As we have seen above, when there is multiple transactions executing at the same time on same data, it may affect the result of the transaction. Hence it is necessary to maintain the order of execution of those transactions. In addition, it should not alter the ACID property of a transaction.
In order to maintain the concurrent access of transactions, different protocols are introduced.
- Lock Based Protocol
- Time-Stamp Based Protocol
- Validation Based Protocol
Lock is in other words called as access. In this type of protocol any transaction will not be processed until the transaction gets the lock on the record.
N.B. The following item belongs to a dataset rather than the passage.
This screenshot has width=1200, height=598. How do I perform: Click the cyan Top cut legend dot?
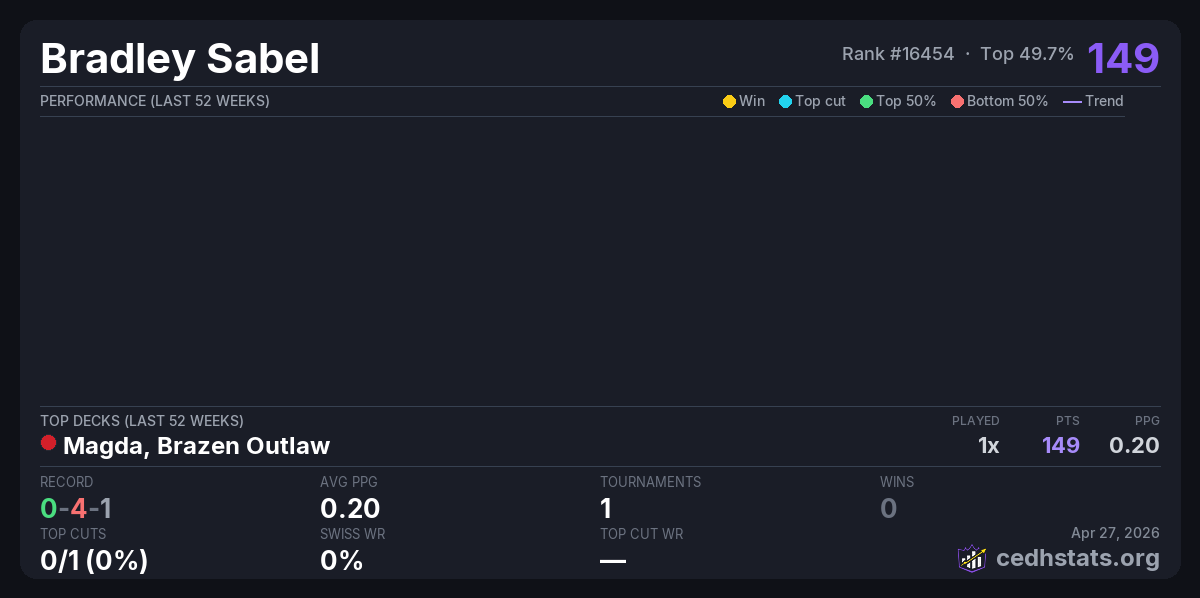[785, 101]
That means any transaction will not retrieve or insert or update or delete the data unless it gets the access to that particular data.
These locks are broadly classified as Binary locks and shared / exclusive locks.
In binary lock data can either be locked or unlocked. It will have only these two states. It can be locked for retrieve or insert or update or delete the data or unlocked for not using the data.
In shared / exclusive lock technique the data is said to be exclusively locked if for insert / update /delete. When it is exclusively locked no other transaction can read or write the data. When a data is read from the database, then its lock is shared i.e.; the data can be read by other transaction too but it cannot be changed while retrieving the data. The lock compatibility matrix for shared / exclusive locks is given below.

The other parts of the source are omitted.